┌─ Provided information

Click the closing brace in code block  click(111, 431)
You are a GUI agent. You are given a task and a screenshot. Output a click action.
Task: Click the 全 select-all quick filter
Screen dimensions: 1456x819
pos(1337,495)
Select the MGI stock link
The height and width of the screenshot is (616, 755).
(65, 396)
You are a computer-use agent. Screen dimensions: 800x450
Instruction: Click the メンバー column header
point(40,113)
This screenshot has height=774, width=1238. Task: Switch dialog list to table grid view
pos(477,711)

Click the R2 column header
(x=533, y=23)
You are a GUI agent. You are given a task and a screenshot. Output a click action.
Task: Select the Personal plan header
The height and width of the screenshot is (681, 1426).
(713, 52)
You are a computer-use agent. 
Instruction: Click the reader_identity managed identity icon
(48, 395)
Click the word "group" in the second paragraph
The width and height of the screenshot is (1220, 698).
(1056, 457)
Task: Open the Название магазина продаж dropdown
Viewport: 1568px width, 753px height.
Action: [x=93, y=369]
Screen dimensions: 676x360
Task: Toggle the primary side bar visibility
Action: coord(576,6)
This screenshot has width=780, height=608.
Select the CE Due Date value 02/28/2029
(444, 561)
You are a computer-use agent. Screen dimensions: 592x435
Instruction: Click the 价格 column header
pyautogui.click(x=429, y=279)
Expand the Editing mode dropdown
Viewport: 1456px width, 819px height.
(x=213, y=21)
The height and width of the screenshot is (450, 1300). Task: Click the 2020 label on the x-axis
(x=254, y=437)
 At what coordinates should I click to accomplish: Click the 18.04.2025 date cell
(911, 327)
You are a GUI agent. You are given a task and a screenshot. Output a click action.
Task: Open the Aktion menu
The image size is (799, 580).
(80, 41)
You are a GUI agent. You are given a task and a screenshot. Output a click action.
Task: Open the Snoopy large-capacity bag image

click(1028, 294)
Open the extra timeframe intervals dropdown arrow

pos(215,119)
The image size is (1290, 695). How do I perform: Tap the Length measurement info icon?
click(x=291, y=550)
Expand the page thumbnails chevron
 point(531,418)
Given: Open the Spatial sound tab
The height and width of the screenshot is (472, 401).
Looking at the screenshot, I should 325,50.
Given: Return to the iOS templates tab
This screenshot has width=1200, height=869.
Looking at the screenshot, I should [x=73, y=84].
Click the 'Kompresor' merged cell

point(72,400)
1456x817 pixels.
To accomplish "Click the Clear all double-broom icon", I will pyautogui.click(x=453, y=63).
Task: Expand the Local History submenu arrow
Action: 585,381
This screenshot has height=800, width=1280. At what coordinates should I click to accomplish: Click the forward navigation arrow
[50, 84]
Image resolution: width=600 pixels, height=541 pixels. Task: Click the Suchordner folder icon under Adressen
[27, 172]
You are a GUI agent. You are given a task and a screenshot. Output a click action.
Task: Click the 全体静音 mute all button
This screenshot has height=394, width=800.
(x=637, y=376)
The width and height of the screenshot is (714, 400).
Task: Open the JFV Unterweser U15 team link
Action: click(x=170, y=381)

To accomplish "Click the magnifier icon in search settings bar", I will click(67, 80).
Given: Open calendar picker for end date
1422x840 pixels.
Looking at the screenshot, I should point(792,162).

└─

### Activity
Each entry must be reproduced verbatim.

### Solution for this task
Click the closing brace in code block  click(111, 431)
You are a GUI agent. You are given a task and a screenshot. Output a click action.
Task: Click the 全 select-all quick filter
Screen dimensions: 1456x819
pos(1337,495)
Select the MGI stock link
The height and width of the screenshot is (616, 755).
(65, 396)
You are a computer-use agent. Screen dimensions: 800x450
Instruction: Click the メンバー column header
point(40,113)
This screenshot has height=774, width=1238. Task: Switch dialog list to table grid view
pos(477,711)

Click the R2 column header
(x=533, y=23)
You are a GUI agent. You are given a task and a screenshot. Output a click action.
Task: Select the Personal plan header
The height and width of the screenshot is (681, 1426).
(713, 52)
You are a computer-use agent. 
Instruction: Click the reader_identity managed identity icon
(48, 395)
Click the word "group" in the second paragraph
The width and height of the screenshot is (1220, 698).
(1056, 457)
Task: Open the Название магазина продаж dropdown
Viewport: 1568px width, 753px height.
Action: [x=93, y=369]
Screen dimensions: 676x360
Task: Toggle the primary side bar visibility
Action: coord(576,6)
This screenshot has width=780, height=608.
Select the CE Due Date value 02/28/2029
(444, 561)
You are a computer-use agent. Screen dimensions: 592x435
Instruction: Click the 价格 column header
pyautogui.click(x=429, y=279)
Expand the Editing mode dropdown
Viewport: 1456px width, 819px height.
(x=213, y=21)
The height and width of the screenshot is (450, 1300). Task: Click the 2020 label on the x-axis
(x=254, y=437)
 At what coordinates should I click to accomplish: Click the 18.04.2025 date cell
(911, 327)
You are a GUI agent. You are given a task and a screenshot. Output a click action.
Task: Open the Aktion menu
The image size is (799, 580).
(80, 41)
You are a GUI agent. You are given a task and a screenshot. Output a click action.
Task: Open the Snoopy large-capacity bag image

click(1028, 294)
Open the extra timeframe intervals dropdown arrow

pos(215,119)
The image size is (1290, 695). How do I perform: Tap the Length measurement info icon?
click(x=291, y=550)
Expand the page thumbnails chevron
 point(531,418)
Given: Open the Spatial sound tab
The height and width of the screenshot is (472, 401).
Looking at the screenshot, I should 325,50.
Given: Return to the iOS templates tab
This screenshot has width=1200, height=869.
Looking at the screenshot, I should [x=73, y=84].
Click the 'Kompresor' merged cell

point(72,400)
1456x817 pixels.
To accomplish "Click the Clear all double-broom icon", I will pyautogui.click(x=453, y=63).
Task: Expand the Local History submenu arrow
Action: 585,381
This screenshot has height=800, width=1280. At what coordinates should I click to accomplish: Click the forward navigation arrow
[50, 84]
Image resolution: width=600 pixels, height=541 pixels. Task: Click the Suchordner folder icon under Adressen
[27, 172]
You are a GUI agent. You are given a task and a screenshot. Output a click action.
Task: Click the 全体静音 mute all button
This screenshot has height=394, width=800.
(x=637, y=376)
The width and height of the screenshot is (714, 400).
Task: Open the JFV Unterweser U15 team link
Action: click(x=170, y=381)

To accomplish "Click the magnifier icon in search settings bar", I will click(67, 80).
Given: Open calendar picker for end date
1422x840 pixels.
Looking at the screenshot, I should point(792,162).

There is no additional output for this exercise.